Multimodal Chat Demo 3 – Generate and search images

Python code interpreter

In this demo:

  • Running AI generated code to solve problems
  • Running for security in an AWS Lambda function with basic permissions
  • Deployed via a container image to easily add Python modules
  • Python only but easily extensible

Multimodal Chat Demo 4 – Python code interpreter

Writing on a "sketchbook"

In this demo:

  • A tool to help write long forms of text such as articles and blog posts)
  • Providing sequential access to text split in pages
  • To mitigate the "asymmetry" between a model input and output sizes

Multimodal Chat Demo 5 – Writing on a "sketchbook"

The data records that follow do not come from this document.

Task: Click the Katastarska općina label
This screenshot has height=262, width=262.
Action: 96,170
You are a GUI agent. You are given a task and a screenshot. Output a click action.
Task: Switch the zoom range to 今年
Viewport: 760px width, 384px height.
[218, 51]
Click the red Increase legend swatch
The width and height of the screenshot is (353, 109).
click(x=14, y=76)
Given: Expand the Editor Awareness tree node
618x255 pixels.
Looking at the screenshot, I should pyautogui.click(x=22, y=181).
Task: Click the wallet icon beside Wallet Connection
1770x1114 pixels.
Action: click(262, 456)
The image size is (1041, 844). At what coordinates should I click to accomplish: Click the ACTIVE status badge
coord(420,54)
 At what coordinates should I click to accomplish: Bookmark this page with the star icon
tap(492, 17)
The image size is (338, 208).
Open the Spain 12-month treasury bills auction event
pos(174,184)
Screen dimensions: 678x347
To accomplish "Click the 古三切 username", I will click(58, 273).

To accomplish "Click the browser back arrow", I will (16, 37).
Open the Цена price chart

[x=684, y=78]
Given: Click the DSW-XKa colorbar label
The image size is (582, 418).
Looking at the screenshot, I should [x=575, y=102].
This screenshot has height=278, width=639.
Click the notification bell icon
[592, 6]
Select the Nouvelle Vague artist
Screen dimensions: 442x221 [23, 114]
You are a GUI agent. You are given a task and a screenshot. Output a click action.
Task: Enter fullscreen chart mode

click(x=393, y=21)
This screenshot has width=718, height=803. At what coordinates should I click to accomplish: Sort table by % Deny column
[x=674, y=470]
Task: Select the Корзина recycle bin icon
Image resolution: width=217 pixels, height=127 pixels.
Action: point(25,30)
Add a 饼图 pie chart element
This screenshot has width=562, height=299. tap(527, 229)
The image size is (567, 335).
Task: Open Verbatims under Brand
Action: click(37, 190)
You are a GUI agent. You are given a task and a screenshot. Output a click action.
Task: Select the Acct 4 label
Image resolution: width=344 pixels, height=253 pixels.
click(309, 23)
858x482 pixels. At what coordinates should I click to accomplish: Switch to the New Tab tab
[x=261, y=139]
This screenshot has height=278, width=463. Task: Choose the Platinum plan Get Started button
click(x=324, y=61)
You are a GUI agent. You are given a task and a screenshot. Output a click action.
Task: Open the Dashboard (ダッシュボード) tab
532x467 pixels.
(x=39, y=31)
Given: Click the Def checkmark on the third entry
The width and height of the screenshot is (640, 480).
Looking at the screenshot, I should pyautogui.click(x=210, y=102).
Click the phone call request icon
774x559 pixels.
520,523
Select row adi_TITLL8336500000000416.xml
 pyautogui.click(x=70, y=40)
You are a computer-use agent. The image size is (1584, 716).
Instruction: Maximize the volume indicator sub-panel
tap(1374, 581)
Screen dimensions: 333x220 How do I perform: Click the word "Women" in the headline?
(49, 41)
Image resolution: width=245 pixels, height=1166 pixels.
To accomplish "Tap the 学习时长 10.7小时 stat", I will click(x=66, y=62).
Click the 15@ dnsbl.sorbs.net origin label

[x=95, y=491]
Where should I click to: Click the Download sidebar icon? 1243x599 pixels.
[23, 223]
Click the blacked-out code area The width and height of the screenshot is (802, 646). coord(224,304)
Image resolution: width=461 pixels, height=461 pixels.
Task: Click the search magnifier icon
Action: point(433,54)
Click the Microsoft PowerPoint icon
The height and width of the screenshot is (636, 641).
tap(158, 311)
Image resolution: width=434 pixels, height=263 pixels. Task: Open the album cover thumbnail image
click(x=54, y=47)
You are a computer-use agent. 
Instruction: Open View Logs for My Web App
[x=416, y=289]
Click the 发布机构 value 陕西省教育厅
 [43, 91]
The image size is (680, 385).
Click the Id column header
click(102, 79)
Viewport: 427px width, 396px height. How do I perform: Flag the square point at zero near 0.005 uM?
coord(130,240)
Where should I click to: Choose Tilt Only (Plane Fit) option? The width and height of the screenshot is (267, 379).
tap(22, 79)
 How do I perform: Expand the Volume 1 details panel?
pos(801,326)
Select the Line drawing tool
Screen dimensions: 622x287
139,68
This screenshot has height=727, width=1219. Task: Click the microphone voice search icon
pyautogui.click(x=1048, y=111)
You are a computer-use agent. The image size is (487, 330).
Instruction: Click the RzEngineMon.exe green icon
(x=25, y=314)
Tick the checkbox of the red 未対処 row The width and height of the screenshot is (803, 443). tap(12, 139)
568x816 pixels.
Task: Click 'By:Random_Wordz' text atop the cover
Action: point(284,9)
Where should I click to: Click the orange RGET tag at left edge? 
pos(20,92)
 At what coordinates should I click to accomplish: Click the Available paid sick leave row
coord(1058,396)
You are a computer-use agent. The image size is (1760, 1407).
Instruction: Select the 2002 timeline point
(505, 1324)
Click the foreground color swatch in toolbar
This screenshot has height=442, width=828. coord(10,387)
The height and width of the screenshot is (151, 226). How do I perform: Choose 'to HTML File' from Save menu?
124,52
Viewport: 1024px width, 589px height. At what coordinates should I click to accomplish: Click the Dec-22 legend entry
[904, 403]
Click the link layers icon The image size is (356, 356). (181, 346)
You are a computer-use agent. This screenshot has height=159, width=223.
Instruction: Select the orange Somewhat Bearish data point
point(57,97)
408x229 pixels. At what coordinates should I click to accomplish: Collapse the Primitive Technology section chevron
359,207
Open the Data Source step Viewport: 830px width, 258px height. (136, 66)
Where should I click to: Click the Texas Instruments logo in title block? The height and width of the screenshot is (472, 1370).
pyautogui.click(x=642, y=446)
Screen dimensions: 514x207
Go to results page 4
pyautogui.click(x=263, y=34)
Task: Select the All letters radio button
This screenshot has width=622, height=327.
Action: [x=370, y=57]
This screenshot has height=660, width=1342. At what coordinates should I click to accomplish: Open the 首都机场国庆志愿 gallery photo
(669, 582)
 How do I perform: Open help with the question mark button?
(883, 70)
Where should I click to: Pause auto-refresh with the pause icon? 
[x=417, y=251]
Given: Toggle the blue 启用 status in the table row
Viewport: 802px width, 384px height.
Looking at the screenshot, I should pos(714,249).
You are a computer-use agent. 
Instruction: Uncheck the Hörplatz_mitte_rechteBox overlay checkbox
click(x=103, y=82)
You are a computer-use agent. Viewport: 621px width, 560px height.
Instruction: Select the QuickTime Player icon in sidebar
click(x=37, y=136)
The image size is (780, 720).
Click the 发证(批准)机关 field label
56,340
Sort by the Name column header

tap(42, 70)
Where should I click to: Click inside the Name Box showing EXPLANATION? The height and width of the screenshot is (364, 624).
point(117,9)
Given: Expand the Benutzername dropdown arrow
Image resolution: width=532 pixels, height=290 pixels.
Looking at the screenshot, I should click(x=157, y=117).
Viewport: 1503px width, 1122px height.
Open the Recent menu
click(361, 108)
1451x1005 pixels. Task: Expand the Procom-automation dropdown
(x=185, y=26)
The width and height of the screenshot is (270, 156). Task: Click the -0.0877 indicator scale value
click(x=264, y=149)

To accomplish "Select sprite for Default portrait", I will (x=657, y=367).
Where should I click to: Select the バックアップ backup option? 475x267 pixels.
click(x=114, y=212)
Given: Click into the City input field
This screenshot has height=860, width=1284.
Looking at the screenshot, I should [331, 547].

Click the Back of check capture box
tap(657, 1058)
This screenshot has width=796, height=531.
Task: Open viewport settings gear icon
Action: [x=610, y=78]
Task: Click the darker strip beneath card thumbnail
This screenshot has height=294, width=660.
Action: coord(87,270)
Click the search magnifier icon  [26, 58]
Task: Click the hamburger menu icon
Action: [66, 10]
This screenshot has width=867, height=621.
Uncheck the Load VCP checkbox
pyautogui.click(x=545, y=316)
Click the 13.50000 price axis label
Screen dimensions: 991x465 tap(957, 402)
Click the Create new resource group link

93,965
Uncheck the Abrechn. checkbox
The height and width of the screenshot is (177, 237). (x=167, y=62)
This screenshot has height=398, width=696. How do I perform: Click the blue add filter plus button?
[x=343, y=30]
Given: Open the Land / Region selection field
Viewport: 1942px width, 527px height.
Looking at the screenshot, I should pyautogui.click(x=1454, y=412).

Sketchbook with a Python code review

In this demo:

  • Best results use more than one tools together
  • Start with a sketchbook to write a long article
  • The article contains code snippets
  • A review runs and tests all code snippets and updates each page fixing the code (if needed) and adding actual results

Multimodal Chat Demo 6 – Sketchbook with a Python code review

Troubleshooting

  • If you encounter issues with OpenSearch, check the connection settings and ensure the service is running
  • For AWS Lambda function errors, verify your AWS credentials and permissions
  • If image processing fails, ensure you have the necessary libraries installed and check file permissions

Contributing

Contributions to YAIA are welcome! Please refer to the contributing guidelines for more information on how to submit pull requests, report issues, or request features.

License

This project is licensed under the MIT License. See the LICENSE file for details.

Usage Tips

  • Combine multiple tools for complex tasks. For example, use the web search to find information, then use the sketchbook to write a summary, and finally generate a conversation about the topic.
  • When working with images, you can generate new images, search for existing ones, or download images from the web to add to your catalog.
  • Use the arXiv integration to stay up-to-date with the latest research in your field of interest.
  • The conversation generation tool is great for creating engaging content or preparing for presentations.
  • Regularly check and update your personal improvements to track your progress and areas for growth.

For more detailed information on specific components or advanced usage, please refer to the inline documentation in the source code.